* What this task involves
List all lines of the data containing the word "chart".

Segment Open

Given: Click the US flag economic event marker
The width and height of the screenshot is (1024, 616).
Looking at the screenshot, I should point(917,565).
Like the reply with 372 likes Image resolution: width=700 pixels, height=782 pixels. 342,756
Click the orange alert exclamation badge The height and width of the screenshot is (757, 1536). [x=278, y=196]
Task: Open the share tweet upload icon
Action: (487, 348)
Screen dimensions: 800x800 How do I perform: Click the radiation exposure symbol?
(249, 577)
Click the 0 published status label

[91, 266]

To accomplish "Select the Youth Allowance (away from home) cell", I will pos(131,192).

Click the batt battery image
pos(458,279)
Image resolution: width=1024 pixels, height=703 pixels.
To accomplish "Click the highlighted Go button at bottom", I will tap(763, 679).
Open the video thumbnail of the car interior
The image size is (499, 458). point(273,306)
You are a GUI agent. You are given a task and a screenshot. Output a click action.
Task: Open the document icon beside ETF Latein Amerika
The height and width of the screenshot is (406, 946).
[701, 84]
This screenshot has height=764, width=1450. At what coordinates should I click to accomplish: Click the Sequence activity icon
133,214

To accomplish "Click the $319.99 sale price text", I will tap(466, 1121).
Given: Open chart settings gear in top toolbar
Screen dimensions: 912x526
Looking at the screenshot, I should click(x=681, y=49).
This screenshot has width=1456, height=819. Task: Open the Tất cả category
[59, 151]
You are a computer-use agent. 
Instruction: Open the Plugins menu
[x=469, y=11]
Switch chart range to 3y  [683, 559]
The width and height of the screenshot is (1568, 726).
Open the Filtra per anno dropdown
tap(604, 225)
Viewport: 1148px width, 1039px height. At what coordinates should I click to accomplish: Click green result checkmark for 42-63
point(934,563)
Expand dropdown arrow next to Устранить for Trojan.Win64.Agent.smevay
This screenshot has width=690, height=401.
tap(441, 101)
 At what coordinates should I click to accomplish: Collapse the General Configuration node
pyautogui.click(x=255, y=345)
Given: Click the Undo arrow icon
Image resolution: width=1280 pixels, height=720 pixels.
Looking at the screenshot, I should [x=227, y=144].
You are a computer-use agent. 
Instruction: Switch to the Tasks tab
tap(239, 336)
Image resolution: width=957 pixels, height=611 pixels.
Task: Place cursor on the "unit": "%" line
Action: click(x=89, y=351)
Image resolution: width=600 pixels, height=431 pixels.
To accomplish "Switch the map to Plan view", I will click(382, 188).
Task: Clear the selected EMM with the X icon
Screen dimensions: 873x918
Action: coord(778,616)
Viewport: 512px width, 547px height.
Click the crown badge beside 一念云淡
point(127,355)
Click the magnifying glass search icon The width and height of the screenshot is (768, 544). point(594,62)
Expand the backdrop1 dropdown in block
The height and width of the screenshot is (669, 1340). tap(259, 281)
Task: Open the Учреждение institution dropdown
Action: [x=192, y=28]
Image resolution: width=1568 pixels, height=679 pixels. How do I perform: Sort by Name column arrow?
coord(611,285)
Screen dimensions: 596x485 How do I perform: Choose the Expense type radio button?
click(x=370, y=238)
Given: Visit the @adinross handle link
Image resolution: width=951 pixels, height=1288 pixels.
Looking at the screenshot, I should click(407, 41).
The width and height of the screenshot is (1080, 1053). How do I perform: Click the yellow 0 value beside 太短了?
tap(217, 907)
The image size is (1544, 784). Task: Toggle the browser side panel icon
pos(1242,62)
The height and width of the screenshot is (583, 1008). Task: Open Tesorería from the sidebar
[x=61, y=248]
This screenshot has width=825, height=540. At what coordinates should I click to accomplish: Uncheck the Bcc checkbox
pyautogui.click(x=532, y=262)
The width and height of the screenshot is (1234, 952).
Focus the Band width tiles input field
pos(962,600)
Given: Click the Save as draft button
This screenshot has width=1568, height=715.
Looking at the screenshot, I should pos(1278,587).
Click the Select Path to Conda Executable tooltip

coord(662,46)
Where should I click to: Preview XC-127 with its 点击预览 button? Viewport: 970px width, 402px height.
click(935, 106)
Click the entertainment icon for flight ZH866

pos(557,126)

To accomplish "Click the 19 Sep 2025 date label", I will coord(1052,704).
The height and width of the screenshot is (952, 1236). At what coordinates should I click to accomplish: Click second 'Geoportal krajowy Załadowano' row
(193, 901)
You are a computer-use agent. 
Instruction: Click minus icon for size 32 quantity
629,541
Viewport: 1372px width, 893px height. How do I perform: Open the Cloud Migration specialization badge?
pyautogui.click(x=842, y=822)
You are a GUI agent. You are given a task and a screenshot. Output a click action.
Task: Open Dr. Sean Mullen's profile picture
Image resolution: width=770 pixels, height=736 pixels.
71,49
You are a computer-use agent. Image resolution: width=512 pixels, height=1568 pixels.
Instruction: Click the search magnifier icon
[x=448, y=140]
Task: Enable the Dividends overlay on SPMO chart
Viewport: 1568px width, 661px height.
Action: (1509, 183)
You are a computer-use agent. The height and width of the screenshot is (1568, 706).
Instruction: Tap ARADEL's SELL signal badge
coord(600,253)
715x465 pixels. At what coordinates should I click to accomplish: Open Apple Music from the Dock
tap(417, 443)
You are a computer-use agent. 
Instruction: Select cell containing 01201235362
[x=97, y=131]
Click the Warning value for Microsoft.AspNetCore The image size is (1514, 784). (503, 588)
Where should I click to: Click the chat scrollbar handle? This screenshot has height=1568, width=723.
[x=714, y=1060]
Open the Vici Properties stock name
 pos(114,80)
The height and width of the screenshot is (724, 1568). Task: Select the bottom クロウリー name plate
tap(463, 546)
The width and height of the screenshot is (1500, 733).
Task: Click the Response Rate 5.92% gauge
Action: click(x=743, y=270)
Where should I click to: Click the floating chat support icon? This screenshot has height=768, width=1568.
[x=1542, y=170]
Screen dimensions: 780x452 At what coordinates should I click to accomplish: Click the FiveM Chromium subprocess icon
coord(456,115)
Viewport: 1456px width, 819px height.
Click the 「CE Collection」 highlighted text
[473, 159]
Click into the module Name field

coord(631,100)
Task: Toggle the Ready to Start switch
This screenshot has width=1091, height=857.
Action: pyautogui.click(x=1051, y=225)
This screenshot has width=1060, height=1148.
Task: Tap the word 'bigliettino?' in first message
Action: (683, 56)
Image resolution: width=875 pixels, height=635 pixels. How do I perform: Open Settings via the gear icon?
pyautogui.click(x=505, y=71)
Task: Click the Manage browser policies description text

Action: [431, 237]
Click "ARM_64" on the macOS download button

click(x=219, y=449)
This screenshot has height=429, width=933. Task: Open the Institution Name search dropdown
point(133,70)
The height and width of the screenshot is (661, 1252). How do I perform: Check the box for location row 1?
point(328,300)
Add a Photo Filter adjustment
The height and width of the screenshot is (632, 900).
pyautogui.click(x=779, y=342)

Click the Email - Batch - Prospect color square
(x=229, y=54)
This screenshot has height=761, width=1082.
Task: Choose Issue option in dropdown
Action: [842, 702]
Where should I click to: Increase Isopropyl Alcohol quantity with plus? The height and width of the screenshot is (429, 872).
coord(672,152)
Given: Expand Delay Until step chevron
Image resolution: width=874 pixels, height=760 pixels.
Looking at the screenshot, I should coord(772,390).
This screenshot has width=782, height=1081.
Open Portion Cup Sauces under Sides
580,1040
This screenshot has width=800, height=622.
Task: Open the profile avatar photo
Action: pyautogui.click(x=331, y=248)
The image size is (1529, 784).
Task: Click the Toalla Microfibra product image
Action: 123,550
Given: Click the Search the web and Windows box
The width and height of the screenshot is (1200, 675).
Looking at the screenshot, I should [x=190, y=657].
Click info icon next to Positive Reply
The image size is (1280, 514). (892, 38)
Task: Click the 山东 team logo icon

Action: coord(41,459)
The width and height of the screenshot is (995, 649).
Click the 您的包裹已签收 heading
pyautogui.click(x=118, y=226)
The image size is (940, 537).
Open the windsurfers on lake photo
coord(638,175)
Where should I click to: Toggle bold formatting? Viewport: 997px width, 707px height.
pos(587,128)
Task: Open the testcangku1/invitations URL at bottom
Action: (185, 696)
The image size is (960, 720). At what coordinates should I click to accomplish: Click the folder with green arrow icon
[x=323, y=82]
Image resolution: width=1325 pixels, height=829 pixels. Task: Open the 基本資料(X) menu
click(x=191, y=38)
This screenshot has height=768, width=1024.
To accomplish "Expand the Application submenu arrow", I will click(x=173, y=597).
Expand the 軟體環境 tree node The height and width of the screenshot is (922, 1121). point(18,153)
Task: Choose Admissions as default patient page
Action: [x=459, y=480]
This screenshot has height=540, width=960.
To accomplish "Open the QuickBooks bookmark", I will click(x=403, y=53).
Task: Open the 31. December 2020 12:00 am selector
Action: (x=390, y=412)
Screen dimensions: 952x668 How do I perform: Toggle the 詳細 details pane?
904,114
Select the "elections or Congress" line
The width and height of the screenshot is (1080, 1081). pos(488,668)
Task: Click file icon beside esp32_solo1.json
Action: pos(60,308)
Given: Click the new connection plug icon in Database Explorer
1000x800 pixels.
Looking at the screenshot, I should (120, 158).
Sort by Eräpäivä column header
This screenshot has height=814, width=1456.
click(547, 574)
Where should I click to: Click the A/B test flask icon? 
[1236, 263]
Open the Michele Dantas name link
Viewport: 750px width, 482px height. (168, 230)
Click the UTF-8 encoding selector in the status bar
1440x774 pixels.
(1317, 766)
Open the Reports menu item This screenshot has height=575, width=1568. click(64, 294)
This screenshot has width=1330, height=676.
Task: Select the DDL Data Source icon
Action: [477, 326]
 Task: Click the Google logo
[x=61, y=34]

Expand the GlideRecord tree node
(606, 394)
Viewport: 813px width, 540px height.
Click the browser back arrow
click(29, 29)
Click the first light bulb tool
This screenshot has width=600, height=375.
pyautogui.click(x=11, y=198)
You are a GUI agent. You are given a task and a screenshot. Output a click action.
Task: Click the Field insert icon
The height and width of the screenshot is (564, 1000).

Segment Closed

* Output of the exercise
Given: Open chart settings gear in top toolbar
Switch chart range to 3y  [683, 559]
Task: Enable the Dividends overlay on SPMO chart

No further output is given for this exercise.